An iterative approach

The approach to fraud prevention is an iterative one, set in train by the business and culminating in the deployment of both organizational and technical solutions. This process of continuous improvement is further strengthened as new vulnerabilities become apparent and certain kinds of fraudulent behavior become more prevalent. From the start it depends on its users, who have a real understanding of the signs that may suggest fraud, management and national/international regulatory constraints and, as a result, the kind of indicators that may be available and that should be tracked. With this in mind, the change management approach on this sort of project should be similar to the one taken on Business Intelligence projects, where getting to grips with the tool is the key to success.

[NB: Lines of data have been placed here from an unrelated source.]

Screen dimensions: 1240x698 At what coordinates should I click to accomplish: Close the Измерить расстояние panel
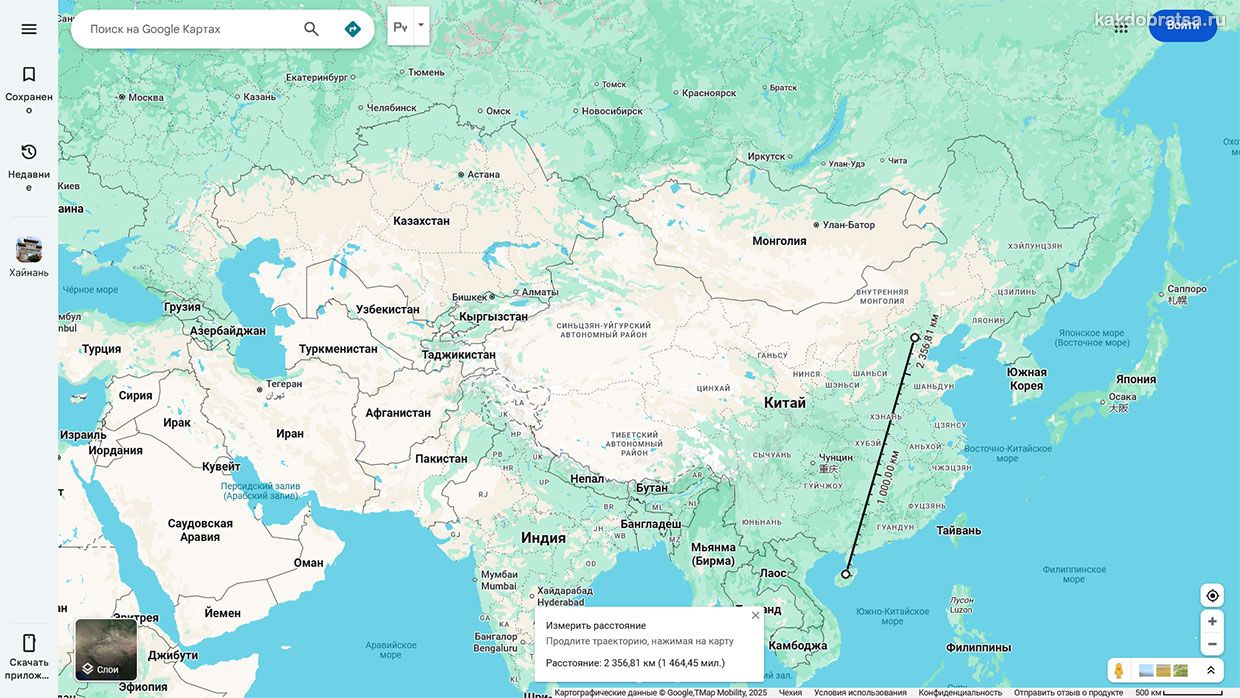[755, 615]
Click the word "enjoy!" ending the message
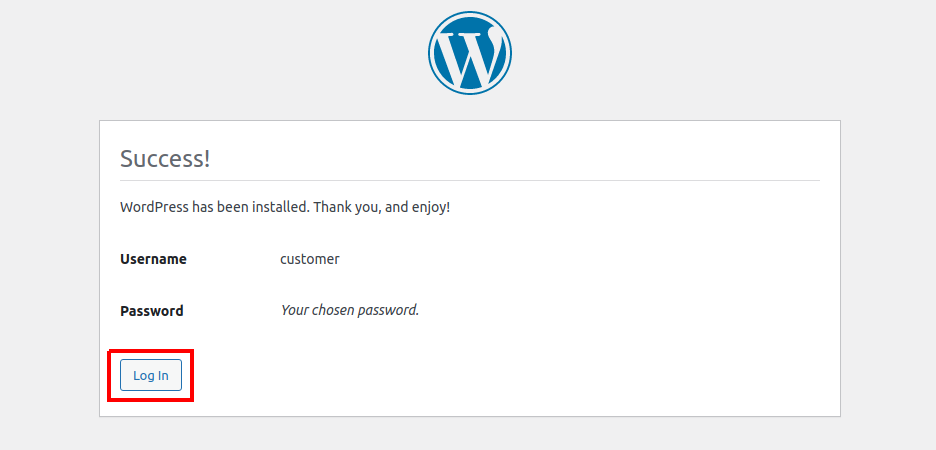This screenshot has width=936, height=450. (x=430, y=207)
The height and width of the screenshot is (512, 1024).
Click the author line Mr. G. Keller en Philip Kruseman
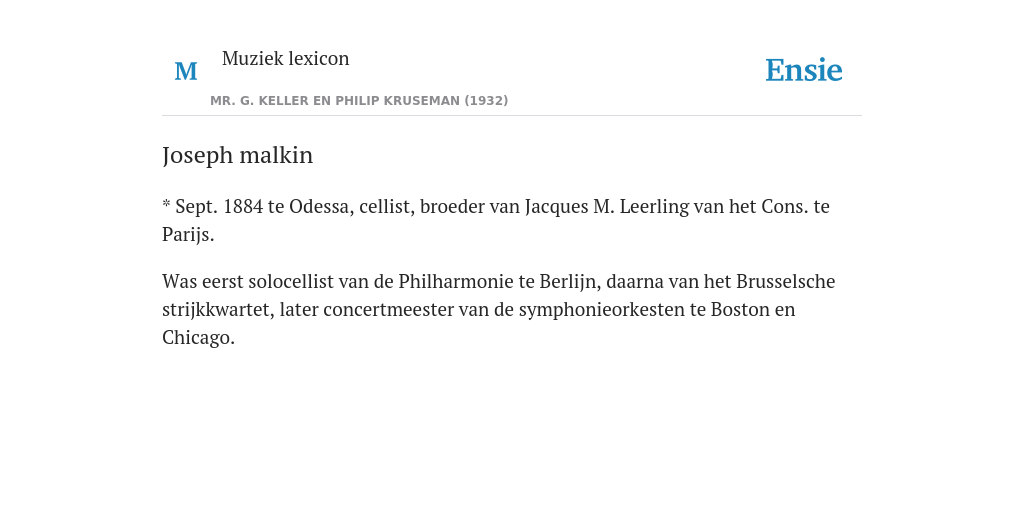pos(359,101)
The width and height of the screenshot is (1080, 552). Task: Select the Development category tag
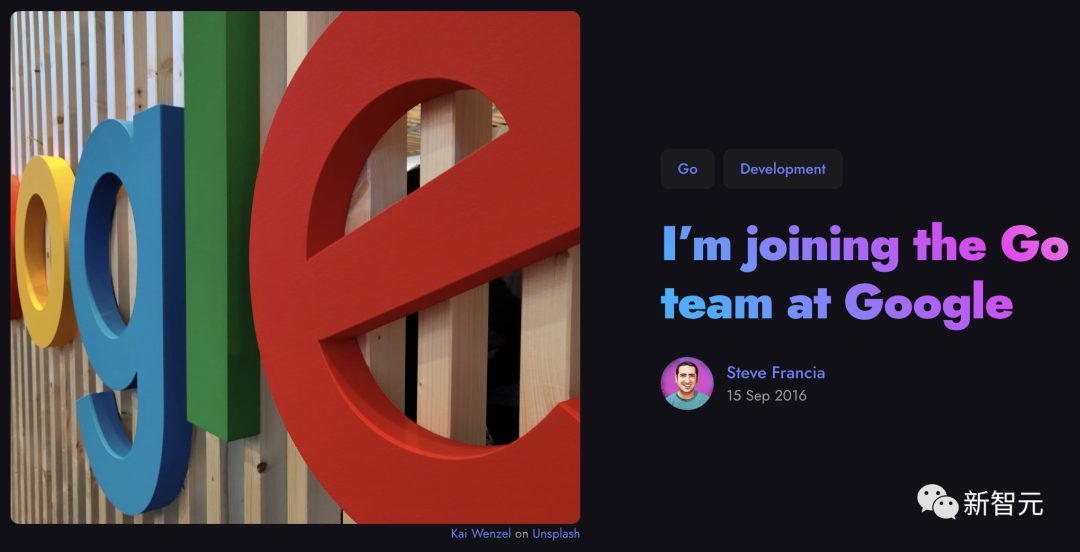click(782, 169)
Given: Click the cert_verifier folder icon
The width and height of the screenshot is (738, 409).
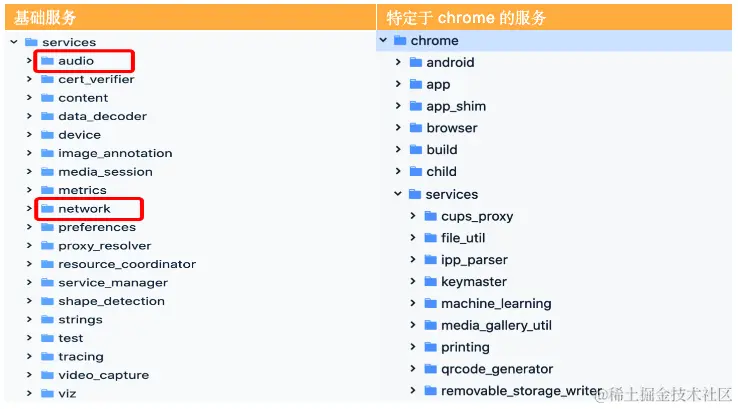Looking at the screenshot, I should point(47,79).
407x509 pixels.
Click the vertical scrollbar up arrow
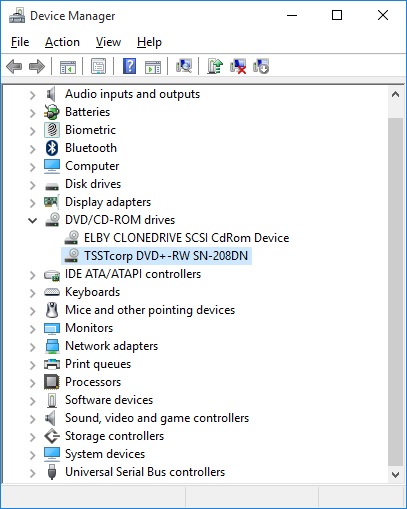pos(395,94)
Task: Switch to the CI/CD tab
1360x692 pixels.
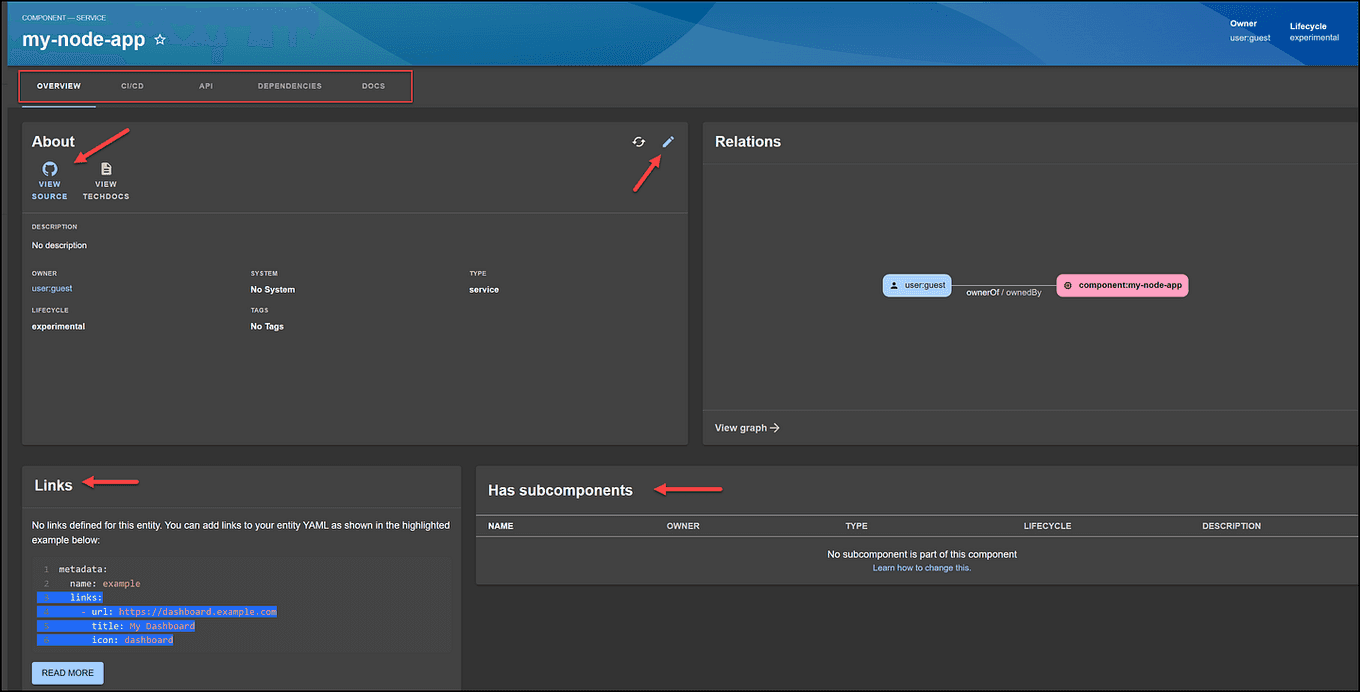Action: click(x=132, y=86)
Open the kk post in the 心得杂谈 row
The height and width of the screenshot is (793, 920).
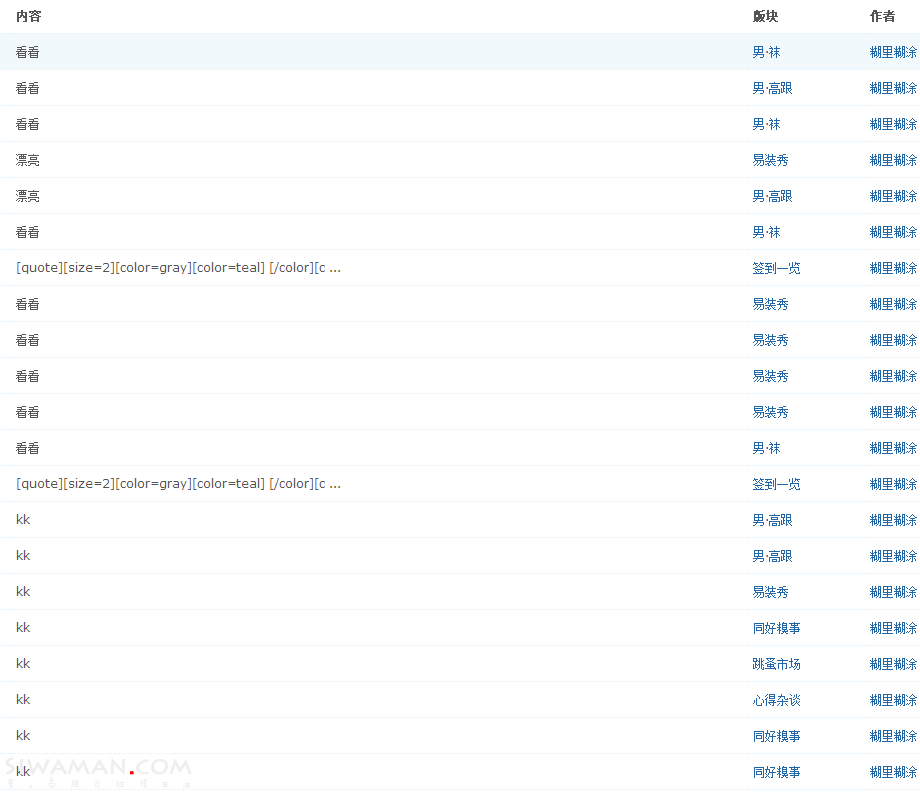23,700
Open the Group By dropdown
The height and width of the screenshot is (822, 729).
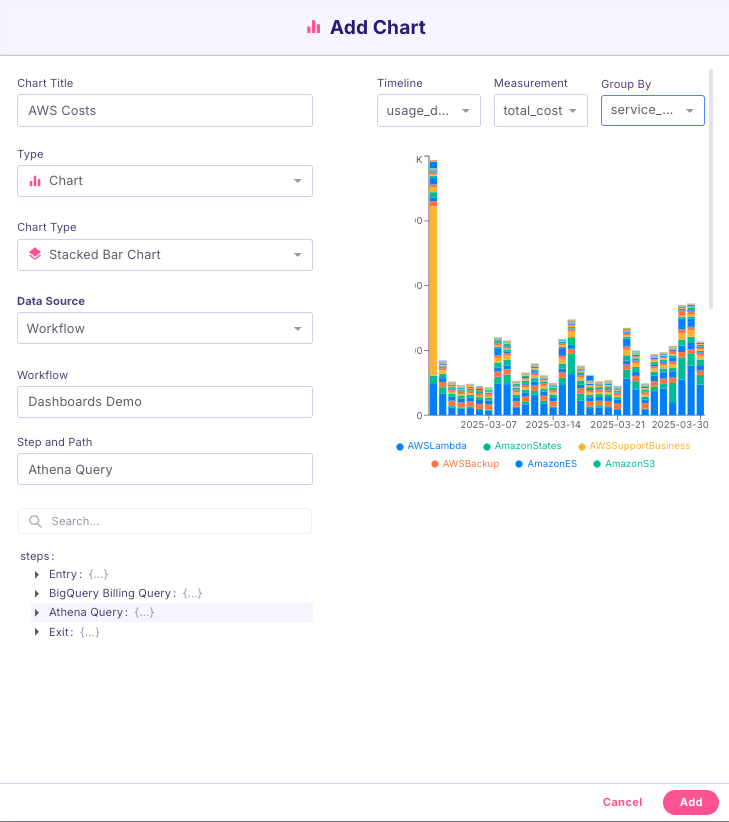(x=652, y=110)
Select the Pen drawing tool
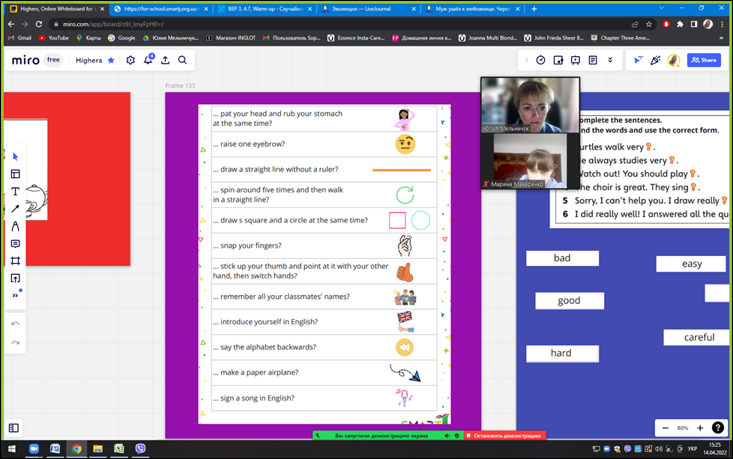The height and width of the screenshot is (459, 733). 15,226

All the same, one of the main difficulties of this type of project is the highly sensitive nature of the issue. Very often the question of fraud is surrounded by secrecy, actual cases and the amounts involved are not well known or even not disclosed at all, and the determination to fight against is sometimes misunderstood. To deal with fraud in a discreet yet pragmatic way, above all it is important to establish a high level of trust between everyone involved, both internally and externally.

Bull: an expert partner

Positioned in the fraud prevention market with its own specific, holistic offering, Bull has built up in-depth expertise and the necessary sensitivity over the course of the projects it has been involved in, enabling it to effectively establish that vital link of trust. In effect, Bull is one of the few suppliers able to offer a global approach, with all the necessary expertise to cover the entire spectrum of fraud prevention: understanding the business challenges, especially in the public sector; supporting risk management, using the ISMS methodology; and providing innovative solutions, from the level of data mining right through to the implementation of the search engine.